Une petit game, anyone? J'ai un nouveau jeu en early access, on va farm des golds, montrer notre skill à tous ces noobs. Ça a l'air cool j'ai vu ça sur le Twitch d'un streamer! Vous n'avez rien compris? Si vous n'êtes pas un gamer, c'est normal.
Le monde du jeu vidéo est truffé de jargon et d'anglicismes. Et c'est justement pour y remédier qu'un rapport de la Commission d’enrichissement de la langue française vient de proposer dans le Journal officiel français une liste d'anglicismes à bannir en faveur d'expressions écrites dans la langue de Molière.
Les anglicismes peuvent être «une barrière pour la diffusion et la compréhension par les non-pratiquants», a expliqué lundi à l'AFP le ministère de la Culture, partie prenante de la Commission d'enrichissement de la langue française.
En plus de la difficulté «technique» posée par ce jargon réservé aux initiés, le ministère pointe un risque d'incompréhension «pour ceux qui n'ont pas une pratique de l'anglais courante».
Il s'agit donc d'être davantage inclusif. L'idée est bienvenue mais là où le bât blesse, c'est que sacrebleu, certaines de ces propositions sont - pardon my french! - totalement fucked up.
Adieu eSport
Regardons de plus près. Certains anglicismes trouvent facilement leur équivalent en français comme le terme «pro-gamer», changé en «joueur professionnel» (pourquoi pas «pro-joueur»? c'eût été mieux à mon humble avis). Même chose pour le «season pass», sésame payant pour obtenir du contenu supplémentaire, devenu le «passe saisonnier».

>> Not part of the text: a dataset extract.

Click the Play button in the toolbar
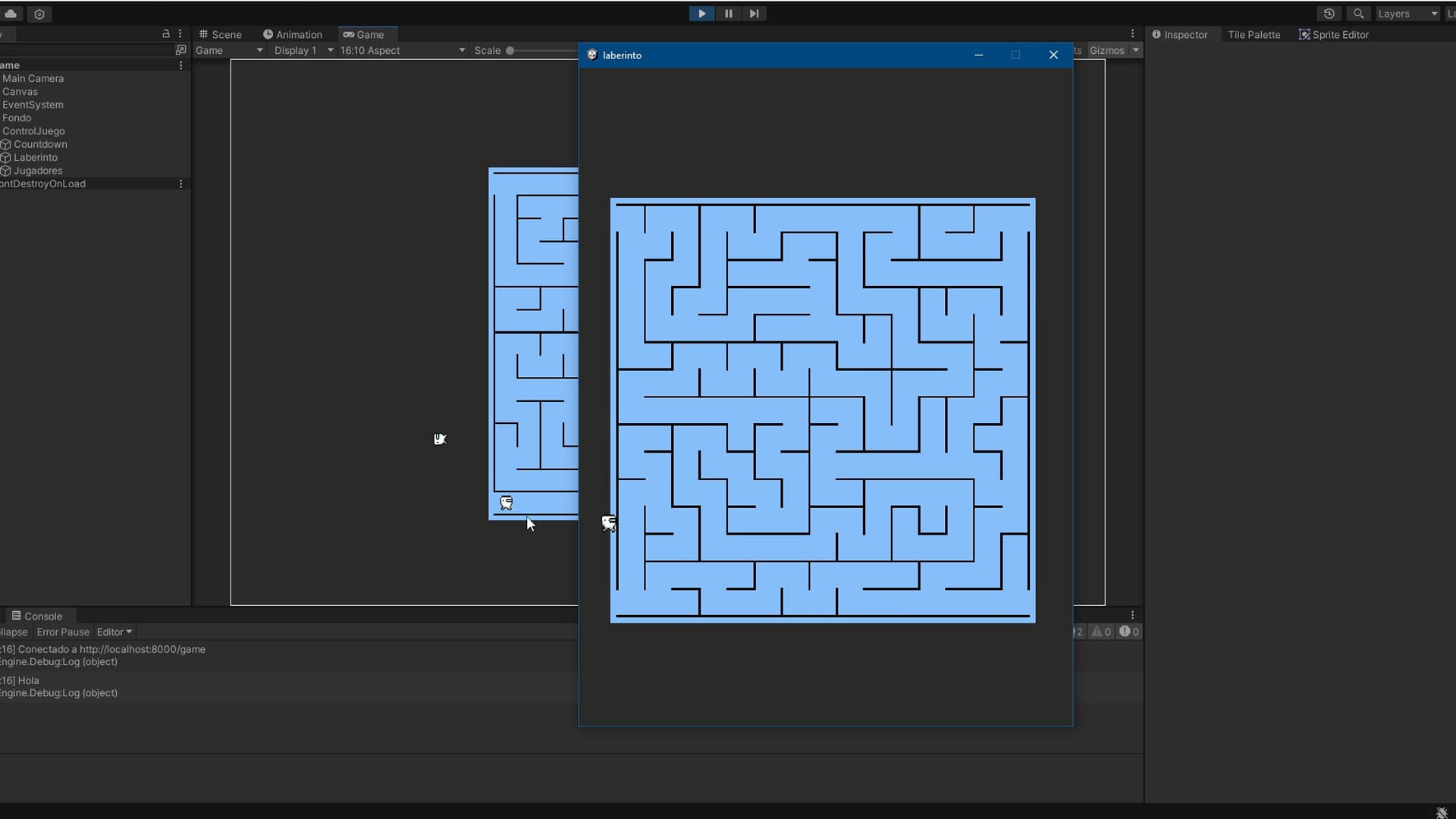point(701,14)
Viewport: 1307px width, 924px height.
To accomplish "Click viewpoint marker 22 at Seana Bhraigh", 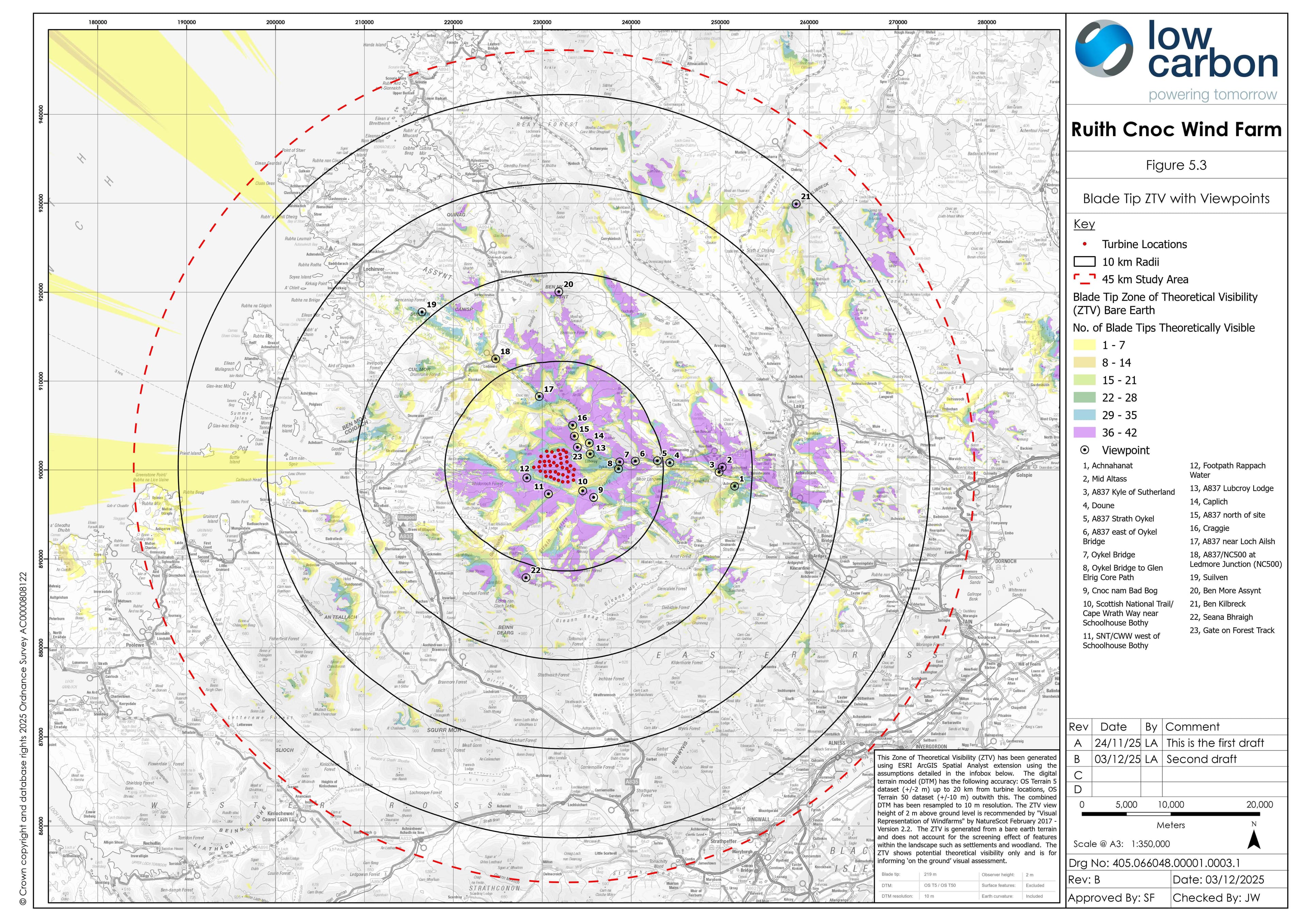I will 526,578.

L'aérien «jeu vidéo en nuage» doit lui se substituer au «cloud gaming», service permettant de jouer à distance sans téléchargement complet des fichiers du jeu.
Pour «free-to-play», il faudra désormais dire «jeu en accès gratuit» (pourquoi pas un jeu gratuit tout simplement?) et «jeu vidéo de compétition» devient la version francisée d'«eSport».
D'autres traductions sont moins heureuses. La liste suggère ainsi de remplacer le mot «streamer», désignant une personne qui diffuse ses parties en temps réel, par «joueur-animateur en direct». Du bon gros lourdingue dont la probabilité d'être adopté est proche du néant.
Certaines traductions sont carrément à côté de la plaque: le «game as a service» devient «logiciel à la demande». Or il n'y a rien «à la demande» là-dedans: les game as a service (ou GaaS) désignent des jeux qui monétisent tout ou une partie de leur contenu (ajouts cosmétiques, niveaux supplémentaires etc.), soit par des abonnements, soit par une boutique en ligne.
Allez, on vous en remet une petite sélection, avec du bon et du moins bon:
Anglicisme | Nouveau terme en français |
Matchmaking | Appariement de joueurs |
Retro gaming | Rétrojeu |
Pro-gamer | Joueur professionnel |
Skin betting | Bourse d'objets virtuels |
Pay-to-win | Payer pour gagner |
DLC | Extension téléchargeable |
À noter que la police ne va pas débarquer amender les contrevenants suppôts de la perfide Albion: cette liste est à l'usage – obligatoire – pour «les agents des services publics» français, et les textes «réglementaires», a précisé le ministère de la Culture. Reste à voir si l'usage suivra, ou bien si on se dirige vers un bon gros fail, pardon un échec cuisant.